In late 1971, Can moved out of Schloss Norvenich and into an old cinema outside Cologne. The new studio was called Inner Space, and it became the band’s permanent home. The group was still recording with a simple two-track tape machine, but its live performances were becoming more elaborate. Concerts often featured a juggler and a fire eater as added attractions while the group played for up to four hours in front of as many as ten thousand German fans. Can’s third album, Ege Bamyasi, took its name and cover art from a can of vegetables found in a Turkish restaurant. The music offers more of the same dark grooves, but it doesn’t improve on the first two albums.
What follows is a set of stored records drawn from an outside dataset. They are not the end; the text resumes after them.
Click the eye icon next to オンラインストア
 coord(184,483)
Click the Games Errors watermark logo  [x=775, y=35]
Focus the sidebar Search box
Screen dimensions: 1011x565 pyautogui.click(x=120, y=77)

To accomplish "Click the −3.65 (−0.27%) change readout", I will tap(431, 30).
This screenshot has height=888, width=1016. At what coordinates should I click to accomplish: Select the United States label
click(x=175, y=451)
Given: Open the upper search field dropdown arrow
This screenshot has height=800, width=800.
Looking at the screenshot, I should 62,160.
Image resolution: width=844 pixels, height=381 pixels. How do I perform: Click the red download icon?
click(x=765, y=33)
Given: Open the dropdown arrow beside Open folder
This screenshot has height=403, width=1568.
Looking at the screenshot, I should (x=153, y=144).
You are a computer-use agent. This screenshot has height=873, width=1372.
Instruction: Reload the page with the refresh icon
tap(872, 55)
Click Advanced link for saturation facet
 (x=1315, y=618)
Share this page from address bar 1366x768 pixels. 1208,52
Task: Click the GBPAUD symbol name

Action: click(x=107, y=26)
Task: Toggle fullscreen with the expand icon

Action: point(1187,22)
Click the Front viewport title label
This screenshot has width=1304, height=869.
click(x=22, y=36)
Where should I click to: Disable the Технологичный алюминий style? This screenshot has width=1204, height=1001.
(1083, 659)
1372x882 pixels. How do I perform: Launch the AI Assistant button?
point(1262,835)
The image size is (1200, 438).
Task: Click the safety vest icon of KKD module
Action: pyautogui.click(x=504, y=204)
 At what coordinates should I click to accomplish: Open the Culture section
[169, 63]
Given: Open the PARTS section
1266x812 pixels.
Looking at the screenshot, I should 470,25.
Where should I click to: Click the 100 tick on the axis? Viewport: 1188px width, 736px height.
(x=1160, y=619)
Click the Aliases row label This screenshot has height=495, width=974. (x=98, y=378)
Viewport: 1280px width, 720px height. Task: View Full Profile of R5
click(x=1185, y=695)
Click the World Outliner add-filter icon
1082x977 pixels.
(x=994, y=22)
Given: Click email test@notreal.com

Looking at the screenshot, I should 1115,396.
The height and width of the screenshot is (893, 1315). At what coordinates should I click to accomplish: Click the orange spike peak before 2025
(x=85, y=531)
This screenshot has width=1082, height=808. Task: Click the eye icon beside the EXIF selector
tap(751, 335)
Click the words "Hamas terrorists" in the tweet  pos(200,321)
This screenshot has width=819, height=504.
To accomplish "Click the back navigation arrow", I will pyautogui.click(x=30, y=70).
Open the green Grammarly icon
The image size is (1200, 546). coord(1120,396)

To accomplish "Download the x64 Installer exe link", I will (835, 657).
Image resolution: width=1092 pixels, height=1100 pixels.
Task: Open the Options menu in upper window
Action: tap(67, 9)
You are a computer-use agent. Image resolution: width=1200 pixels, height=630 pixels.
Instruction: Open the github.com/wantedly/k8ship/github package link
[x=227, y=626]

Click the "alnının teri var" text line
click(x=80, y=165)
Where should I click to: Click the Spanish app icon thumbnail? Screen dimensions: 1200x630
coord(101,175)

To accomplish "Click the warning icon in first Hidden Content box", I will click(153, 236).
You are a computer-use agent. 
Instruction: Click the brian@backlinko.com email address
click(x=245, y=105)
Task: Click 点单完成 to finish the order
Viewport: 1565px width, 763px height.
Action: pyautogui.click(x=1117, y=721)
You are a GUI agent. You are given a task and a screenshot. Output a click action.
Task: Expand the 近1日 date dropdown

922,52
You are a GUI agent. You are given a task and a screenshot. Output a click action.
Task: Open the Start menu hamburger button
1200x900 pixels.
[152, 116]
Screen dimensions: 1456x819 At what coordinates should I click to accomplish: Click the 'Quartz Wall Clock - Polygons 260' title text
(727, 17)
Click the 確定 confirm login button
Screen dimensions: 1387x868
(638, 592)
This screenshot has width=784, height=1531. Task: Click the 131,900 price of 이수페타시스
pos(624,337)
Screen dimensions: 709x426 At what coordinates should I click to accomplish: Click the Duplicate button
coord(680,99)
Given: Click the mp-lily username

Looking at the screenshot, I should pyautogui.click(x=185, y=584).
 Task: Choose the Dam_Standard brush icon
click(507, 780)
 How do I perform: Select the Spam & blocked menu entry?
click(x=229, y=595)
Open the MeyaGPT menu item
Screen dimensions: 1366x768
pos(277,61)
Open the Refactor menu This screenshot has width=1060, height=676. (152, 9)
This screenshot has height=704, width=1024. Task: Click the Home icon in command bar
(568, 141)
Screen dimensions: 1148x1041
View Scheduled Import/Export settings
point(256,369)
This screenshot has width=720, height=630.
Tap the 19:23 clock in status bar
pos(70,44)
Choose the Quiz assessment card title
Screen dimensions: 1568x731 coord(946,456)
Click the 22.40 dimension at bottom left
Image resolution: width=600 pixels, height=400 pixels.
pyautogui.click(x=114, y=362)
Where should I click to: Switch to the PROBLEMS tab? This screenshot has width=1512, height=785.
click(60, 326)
Future Days is another story, expanding the band’s sound in an almost symphonic style. “Moonshake” is meant to evoke tugboats chugging down the Rhine, and the side-long “Bel Air” uses echoes and tape loops to create an impressionistic portrait of the wind-swept cliffs on the coast of Portuguese coast.

Suzuki left the group in September 1973 after marrying a German girl and becoming a Jehovah’s Witnesses. This time, Can abandoned the idea of an outside singer, and Karoli and Schmidt divided the vocals. Subsequent albums suffer from this decision, but they have their moments. “Dizzy Dizzy” from 1974’s Soon Over Babaluma incorporates a reggae beat, and “Chain Reaction” is flavored with African percussion. In 1975 Can signed with Virgin Records, and its albums for that label mix pieces from the “ethnological forgery” series with warped pop tunes such as “Hunters and Collectors” from 1975’s Landed and “I Want More” from 1976’s Flow Motion. In 1977 Czukay quit after first retiring to a behind-the-scenes role of mixing and “playing” shortwave radio and telephone. By that time the band included two veterans of Traffic, bassist Rosko Gee and percussionist Reebop Kwaku Baah. The early experimentation was replaced by rote European dance sounds, and the group offered up a lame disco version of the “Can-Can.” A short time later, the band wisely called it a day.

Can reunited once in 1986. Mooney, now a remedial reading teacher in New York, flew in to sing, but the resulting album, Rite Time, was anti-climactic. The musicians had grown too much during their solo projects, their egos had gotten too big to accept musical accidents, and the lure of fancy technology had become irresistible. It disbanded again and the members went their separate ways. Liebezeit is an in-demand session drummer; Schmidt composes music on his own, and Czukay sometimes tours as a techno DJ. Can’s original psychedelic spirit lived on longest in Karoli and Suzuki, who sometimes toured together, continuing to improvise most of what they played on the spot, until Karoli died from cancer in 2000. “He was special,” Suzuki said of Karoli when we spoke in 2001. “We were not really best of friends, but we played music much more together. He had really special taste, and he played music in a way you could not really compare to anybody else. He had a really good instinct with my voice, and we played so well together. I don’t really know anybody else like him.”

Can remains an inspiration to other musicians—in 1997, artists like the Orb, Sonic Youth, and Bruce Gilbert of Wire for an album called Sacrilege: The Remixes, and the New York garage band Mooney Suzuki took its name from Can’s two vocalists—and Suzuki in particular is a hero (the Fall wrote a song in homage entitled “I Am Damo Suzuki”), largely because of the completely free and daring way that he approaches making music. “Comfortable things are the enemy of creative things,” he told me. In 2002 he toured with the “intuitive music” band Cul de Sac, but refused to meet them before they got together for the first time on stage. “Damo has three rules: ‘No improvisation. No rehearsal. No prepared songs,’” guitarist Glenn Jones told said before the start of the tour. Added Suzuki: “We are just going to meet and make music, because that’s the way I like to do it. It’s much better for me, because you can enjoy the music of the moment. I think it’s the best way to make my feelings instinctive. For twenty years, I only make music this way.”

This, I noted, is what makes him a hero. “Not hero,” he said. “I’m much more a shaman or something like this.”